- [TASK BRIEF]:
Every line of the data below should be printed exactly. Nothing may be dropped.

- [EXERCISE MATERIALS]:

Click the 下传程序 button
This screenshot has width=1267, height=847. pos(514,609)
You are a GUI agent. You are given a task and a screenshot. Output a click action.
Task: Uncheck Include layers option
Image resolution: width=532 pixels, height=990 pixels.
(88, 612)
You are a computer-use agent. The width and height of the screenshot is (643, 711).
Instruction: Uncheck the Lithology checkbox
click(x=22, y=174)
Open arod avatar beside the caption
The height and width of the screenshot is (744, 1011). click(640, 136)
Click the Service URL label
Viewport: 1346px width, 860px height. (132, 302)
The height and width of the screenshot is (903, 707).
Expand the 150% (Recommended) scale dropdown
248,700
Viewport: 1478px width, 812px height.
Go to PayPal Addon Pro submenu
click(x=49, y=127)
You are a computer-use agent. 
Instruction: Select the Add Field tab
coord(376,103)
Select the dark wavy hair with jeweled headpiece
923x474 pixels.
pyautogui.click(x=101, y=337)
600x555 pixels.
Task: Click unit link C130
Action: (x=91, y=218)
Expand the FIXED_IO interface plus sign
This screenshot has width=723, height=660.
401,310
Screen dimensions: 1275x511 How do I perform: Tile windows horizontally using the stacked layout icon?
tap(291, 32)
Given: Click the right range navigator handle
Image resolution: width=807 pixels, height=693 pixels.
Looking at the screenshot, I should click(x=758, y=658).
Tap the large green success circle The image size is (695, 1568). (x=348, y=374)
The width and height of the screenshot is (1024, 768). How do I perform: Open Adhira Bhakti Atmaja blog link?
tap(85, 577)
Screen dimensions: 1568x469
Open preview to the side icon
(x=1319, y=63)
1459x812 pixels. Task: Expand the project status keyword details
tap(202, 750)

- [RESPONSE TO THIS TASK]:
Click the 下传程序 button
This screenshot has width=1267, height=847. pos(514,609)
You are a GUI agent. You are given a task and a screenshot. Output a click action.
Task: Uncheck Include layers option
Image resolution: width=532 pixels, height=990 pixels.
(88, 612)
You are a computer-use agent. The width and height of the screenshot is (643, 711).
Instruction: Uncheck the Lithology checkbox
click(x=22, y=174)
Open arod avatar beside the caption
The height and width of the screenshot is (744, 1011). click(640, 136)
Click the Service URL label
Viewport: 1346px width, 860px height. (132, 302)
The height and width of the screenshot is (903, 707).
Expand the 150% (Recommended) scale dropdown
248,700
Viewport: 1478px width, 812px height.
Go to PayPal Addon Pro submenu
click(x=49, y=127)
You are a computer-use agent. 
Instruction: Select the Add Field tab
coord(376,103)
Select the dark wavy hair with jeweled headpiece
923x474 pixels.
pyautogui.click(x=101, y=337)
600x555 pixels.
Task: Click unit link C130
Action: (x=91, y=218)
Expand the FIXED_IO interface plus sign
This screenshot has width=723, height=660.
401,310
Screen dimensions: 1275x511 How do I perform: Tile windows horizontally using the stacked layout icon?
tap(291, 32)
Given: Click the right range navigator handle
Image resolution: width=807 pixels, height=693 pixels.
Looking at the screenshot, I should click(x=758, y=658).
Tap the large green success circle The image size is (695, 1568). (x=348, y=374)
The width and height of the screenshot is (1024, 768). How do I perform: Open Adhira Bhakti Atmaja blog link?
tap(85, 577)
Screen dimensions: 1568x469
Open preview to the side icon
(x=1319, y=63)
1459x812 pixels. Task: Expand the project status keyword details
tap(202, 750)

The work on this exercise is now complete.